顔を上げて見れば木々の枝が不自然な形で曲がっている。まるでこの場所にだけ光を落とそうと意思を持っているかのようにも思えた。
(何故こんな場所に?)
先程までの記憶を脳の引き出しから呼び覚ますと様々な事を思い出した。魔法学校に落ちたこと、露店のおじさんに元気付けられたこと。そして、馬車から女の子を助け命を落としたこと。
あの女の子は無事だった筈だ、それだけが救いであった。二人共に命を落としていたらと考えると背筋が震えた。
しかし、自分は王都に居たはずだ。こんな森の奥に一瞬で移動出来るはずもない。一体何が起きているのだろうか。
(ここでジッとしている訳にもいかないしなぁ……)
頭の中はパニック状態だが先ずは動こうと決意し、起き上がるが不自然な事に気付く。何故か二足では立てず四足で立っている状態なのである。

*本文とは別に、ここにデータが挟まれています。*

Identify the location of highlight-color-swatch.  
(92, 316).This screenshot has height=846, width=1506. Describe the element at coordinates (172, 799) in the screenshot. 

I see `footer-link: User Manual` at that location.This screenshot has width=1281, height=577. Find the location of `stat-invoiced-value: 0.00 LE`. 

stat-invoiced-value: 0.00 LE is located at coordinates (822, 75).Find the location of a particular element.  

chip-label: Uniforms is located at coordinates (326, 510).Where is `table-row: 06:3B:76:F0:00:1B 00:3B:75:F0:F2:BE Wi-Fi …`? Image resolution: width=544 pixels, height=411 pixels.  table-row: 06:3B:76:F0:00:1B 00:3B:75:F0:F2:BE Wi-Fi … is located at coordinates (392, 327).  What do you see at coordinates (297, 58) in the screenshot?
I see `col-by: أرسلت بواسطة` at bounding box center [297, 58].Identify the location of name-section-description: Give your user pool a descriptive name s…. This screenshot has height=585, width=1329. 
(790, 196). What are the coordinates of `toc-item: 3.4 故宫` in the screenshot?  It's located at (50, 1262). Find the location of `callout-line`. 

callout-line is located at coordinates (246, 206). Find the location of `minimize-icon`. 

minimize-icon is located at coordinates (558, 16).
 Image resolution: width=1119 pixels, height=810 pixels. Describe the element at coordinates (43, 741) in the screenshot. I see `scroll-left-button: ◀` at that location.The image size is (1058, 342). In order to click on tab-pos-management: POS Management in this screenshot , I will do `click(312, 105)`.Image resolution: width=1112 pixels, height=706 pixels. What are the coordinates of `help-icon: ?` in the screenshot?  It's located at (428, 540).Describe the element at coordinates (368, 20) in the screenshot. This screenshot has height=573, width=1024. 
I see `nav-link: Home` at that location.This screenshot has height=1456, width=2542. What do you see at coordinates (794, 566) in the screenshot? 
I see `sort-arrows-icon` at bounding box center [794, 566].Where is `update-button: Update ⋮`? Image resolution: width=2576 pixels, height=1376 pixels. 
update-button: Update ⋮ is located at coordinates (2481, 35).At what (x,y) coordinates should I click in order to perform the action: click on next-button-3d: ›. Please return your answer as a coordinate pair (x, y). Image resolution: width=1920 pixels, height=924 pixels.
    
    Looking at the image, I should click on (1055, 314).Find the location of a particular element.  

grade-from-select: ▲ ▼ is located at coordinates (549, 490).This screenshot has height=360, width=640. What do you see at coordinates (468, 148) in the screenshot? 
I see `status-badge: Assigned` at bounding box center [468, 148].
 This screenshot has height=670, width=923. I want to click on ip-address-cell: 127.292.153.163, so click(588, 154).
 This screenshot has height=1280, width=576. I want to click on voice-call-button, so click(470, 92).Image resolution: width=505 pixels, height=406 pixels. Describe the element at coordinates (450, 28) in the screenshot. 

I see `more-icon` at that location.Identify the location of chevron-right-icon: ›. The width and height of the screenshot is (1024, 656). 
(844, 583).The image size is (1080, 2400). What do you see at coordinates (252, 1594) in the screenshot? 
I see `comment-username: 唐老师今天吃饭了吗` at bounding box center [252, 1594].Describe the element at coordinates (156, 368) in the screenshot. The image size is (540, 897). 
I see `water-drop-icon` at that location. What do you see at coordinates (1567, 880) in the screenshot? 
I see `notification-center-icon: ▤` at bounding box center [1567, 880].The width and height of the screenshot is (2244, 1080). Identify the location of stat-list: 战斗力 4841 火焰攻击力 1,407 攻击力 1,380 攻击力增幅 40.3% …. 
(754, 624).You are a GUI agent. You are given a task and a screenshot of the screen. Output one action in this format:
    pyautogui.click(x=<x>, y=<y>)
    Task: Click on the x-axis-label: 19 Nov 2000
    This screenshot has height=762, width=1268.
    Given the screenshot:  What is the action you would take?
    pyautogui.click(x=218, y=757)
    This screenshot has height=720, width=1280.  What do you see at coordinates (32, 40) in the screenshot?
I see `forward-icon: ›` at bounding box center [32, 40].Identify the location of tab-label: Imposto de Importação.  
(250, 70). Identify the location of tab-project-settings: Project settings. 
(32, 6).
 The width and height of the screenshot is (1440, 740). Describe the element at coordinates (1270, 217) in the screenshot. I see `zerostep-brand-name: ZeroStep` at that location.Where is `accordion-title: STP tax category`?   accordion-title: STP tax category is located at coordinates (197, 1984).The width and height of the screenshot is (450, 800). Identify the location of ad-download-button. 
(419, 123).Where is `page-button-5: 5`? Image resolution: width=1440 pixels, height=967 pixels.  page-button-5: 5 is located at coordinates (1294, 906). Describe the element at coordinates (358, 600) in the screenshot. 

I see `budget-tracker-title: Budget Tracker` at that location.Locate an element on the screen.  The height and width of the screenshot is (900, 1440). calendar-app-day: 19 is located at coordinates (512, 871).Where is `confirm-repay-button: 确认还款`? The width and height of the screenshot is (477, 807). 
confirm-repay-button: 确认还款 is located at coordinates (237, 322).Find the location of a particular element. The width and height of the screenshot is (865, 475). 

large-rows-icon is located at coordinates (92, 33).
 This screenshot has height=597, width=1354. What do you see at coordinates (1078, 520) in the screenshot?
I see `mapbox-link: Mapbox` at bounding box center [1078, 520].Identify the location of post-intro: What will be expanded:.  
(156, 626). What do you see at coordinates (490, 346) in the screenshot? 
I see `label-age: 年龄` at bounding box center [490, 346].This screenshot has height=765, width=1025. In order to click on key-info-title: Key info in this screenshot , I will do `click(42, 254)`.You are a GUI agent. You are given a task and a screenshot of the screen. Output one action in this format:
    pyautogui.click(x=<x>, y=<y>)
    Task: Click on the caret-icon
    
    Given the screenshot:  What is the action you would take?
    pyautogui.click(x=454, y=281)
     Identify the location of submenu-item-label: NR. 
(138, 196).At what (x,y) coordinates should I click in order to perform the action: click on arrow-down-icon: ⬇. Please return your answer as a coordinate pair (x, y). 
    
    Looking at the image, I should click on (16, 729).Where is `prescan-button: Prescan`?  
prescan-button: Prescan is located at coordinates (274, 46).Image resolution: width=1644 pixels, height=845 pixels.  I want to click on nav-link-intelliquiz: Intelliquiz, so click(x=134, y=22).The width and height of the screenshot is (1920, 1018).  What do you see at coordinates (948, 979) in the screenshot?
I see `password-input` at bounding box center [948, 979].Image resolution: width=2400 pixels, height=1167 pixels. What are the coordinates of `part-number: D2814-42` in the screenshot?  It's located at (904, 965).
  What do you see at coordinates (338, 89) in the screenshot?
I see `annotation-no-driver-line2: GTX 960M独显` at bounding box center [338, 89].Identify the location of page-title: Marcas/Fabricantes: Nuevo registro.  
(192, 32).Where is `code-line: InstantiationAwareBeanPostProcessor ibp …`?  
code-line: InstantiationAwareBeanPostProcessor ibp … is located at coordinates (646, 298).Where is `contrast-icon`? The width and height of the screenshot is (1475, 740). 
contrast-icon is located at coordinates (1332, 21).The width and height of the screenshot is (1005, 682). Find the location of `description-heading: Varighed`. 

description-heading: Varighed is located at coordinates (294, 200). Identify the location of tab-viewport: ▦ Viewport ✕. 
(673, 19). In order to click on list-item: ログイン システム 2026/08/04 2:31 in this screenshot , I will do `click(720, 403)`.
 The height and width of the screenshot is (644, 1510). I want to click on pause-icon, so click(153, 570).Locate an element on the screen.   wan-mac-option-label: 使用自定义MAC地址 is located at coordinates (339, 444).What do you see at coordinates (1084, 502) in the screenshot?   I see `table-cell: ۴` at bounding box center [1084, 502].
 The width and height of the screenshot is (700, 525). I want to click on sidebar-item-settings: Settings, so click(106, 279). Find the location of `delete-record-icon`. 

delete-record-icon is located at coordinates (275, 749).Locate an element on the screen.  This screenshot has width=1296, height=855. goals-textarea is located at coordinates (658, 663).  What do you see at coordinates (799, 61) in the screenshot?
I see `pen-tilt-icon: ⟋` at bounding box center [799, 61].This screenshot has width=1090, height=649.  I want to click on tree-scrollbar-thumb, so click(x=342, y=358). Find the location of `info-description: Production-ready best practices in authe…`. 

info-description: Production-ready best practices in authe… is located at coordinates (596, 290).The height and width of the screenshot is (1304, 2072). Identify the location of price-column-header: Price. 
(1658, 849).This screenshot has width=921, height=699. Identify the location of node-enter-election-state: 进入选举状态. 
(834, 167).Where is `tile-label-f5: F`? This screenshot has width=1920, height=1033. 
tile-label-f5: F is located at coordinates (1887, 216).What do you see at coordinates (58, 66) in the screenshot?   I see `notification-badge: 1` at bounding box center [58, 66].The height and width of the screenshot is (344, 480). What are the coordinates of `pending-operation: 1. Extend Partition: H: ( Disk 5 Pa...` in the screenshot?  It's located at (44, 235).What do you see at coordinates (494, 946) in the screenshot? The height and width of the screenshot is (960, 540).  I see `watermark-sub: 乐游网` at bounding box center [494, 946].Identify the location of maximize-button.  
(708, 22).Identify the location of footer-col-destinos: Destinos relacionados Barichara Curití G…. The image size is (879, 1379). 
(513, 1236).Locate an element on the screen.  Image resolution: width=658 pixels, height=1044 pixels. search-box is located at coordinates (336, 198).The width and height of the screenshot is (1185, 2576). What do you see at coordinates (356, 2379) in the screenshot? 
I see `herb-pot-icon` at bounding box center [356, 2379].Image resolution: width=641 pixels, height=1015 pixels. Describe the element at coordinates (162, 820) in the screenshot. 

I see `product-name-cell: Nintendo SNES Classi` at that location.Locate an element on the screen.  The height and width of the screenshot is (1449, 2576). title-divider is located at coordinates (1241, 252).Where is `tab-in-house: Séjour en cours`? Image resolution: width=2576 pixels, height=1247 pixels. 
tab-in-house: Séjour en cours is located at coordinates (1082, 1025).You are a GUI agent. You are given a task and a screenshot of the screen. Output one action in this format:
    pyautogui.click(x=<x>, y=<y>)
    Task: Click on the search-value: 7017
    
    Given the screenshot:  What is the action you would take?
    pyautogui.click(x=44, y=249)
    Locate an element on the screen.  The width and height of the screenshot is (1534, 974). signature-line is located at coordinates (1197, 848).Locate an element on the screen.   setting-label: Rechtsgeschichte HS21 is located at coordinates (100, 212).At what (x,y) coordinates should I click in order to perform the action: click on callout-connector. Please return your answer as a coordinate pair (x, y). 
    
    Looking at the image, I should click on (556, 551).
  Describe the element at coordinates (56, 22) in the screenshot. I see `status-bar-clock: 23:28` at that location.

更に目線の位置が大分低い、うつ伏せに寝転がって顔を上げた時の目線と似通っている。
そして、視界の下の方には灰色の獣の右前足が見えている。下がろうとすると獣の足は消え、前に出ようとすれば視界に現れる。
(もしかして、僕の足か……?)
そうであって欲しくないという考えを思考の片隅に置いておきながら、近くに人がいるかどうか声を出してみようと思い、力の限り大声を出す。
「キュー!!!(誰か居ませんかー!!!)」
確定した。そうであって欲しくないという願いは粉微塵にされてしまった。甲高い鳴き声、灰色のフカフカの毛並みに四足歩行と来れば最早確定的であろう。